Directions for this task: Give only the number of lines in the records that include "from".

Data for this exercise:
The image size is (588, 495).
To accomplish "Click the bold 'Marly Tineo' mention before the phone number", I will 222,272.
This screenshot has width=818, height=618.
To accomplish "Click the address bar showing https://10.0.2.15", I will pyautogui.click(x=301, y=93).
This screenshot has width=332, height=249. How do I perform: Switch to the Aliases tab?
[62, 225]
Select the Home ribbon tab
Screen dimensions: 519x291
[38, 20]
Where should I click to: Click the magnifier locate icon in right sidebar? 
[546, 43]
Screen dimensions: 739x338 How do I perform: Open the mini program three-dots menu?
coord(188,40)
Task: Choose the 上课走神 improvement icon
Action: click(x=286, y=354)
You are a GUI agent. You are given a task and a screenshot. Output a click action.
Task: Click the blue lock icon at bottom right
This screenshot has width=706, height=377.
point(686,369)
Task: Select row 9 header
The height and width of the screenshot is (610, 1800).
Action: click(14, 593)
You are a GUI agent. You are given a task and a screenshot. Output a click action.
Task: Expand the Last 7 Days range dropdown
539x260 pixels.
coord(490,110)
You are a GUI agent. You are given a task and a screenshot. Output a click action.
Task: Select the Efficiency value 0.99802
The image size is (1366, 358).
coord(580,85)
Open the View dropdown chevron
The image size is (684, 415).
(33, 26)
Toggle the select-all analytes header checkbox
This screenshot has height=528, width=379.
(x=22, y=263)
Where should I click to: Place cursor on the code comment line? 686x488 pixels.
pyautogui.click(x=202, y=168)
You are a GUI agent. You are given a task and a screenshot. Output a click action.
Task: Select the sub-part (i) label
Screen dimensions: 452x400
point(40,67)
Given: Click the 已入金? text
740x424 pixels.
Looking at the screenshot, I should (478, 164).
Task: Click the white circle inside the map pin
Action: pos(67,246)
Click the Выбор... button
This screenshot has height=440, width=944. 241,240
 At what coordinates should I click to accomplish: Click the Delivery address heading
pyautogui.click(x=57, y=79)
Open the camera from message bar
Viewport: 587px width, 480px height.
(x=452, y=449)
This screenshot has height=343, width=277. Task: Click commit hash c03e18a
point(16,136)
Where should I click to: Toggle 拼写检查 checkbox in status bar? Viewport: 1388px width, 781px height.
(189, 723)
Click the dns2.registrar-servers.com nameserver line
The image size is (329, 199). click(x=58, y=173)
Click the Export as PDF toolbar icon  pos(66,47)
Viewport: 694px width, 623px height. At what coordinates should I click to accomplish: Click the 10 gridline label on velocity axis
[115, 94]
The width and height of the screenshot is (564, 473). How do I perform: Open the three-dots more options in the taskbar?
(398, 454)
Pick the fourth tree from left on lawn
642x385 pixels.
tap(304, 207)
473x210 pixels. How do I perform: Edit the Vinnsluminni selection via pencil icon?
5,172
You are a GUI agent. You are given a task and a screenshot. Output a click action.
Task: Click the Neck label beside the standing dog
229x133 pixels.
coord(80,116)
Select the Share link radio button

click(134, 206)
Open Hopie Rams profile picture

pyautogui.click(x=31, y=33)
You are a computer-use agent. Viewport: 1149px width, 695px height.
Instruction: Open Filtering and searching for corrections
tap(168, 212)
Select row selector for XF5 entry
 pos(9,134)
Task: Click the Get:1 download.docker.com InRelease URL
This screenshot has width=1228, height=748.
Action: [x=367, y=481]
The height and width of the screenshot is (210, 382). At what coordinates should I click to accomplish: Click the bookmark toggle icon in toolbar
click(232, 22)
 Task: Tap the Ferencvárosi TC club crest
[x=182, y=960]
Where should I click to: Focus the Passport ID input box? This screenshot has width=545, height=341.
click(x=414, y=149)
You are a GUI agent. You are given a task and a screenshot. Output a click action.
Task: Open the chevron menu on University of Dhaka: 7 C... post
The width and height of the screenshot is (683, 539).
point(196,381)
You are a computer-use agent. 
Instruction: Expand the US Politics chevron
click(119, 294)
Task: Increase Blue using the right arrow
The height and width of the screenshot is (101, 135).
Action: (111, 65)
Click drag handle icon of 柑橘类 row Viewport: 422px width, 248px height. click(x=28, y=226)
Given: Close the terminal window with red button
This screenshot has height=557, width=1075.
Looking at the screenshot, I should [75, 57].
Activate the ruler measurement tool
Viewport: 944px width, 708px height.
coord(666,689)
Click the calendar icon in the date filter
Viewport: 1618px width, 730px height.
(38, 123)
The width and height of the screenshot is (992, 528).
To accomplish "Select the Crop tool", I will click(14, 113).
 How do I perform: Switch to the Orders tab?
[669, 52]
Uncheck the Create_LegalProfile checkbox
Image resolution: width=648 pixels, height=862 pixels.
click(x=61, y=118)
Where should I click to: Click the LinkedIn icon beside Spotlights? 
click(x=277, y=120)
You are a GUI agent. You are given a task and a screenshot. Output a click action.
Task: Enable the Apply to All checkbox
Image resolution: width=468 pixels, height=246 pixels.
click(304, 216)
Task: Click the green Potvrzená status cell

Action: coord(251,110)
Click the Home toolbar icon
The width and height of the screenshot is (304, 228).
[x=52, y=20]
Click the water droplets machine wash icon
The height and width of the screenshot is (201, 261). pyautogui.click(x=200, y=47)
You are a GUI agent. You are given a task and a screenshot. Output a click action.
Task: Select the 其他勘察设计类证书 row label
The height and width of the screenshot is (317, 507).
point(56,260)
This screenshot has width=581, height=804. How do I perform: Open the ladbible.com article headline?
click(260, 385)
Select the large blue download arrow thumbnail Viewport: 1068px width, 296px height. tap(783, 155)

Exercise response: 2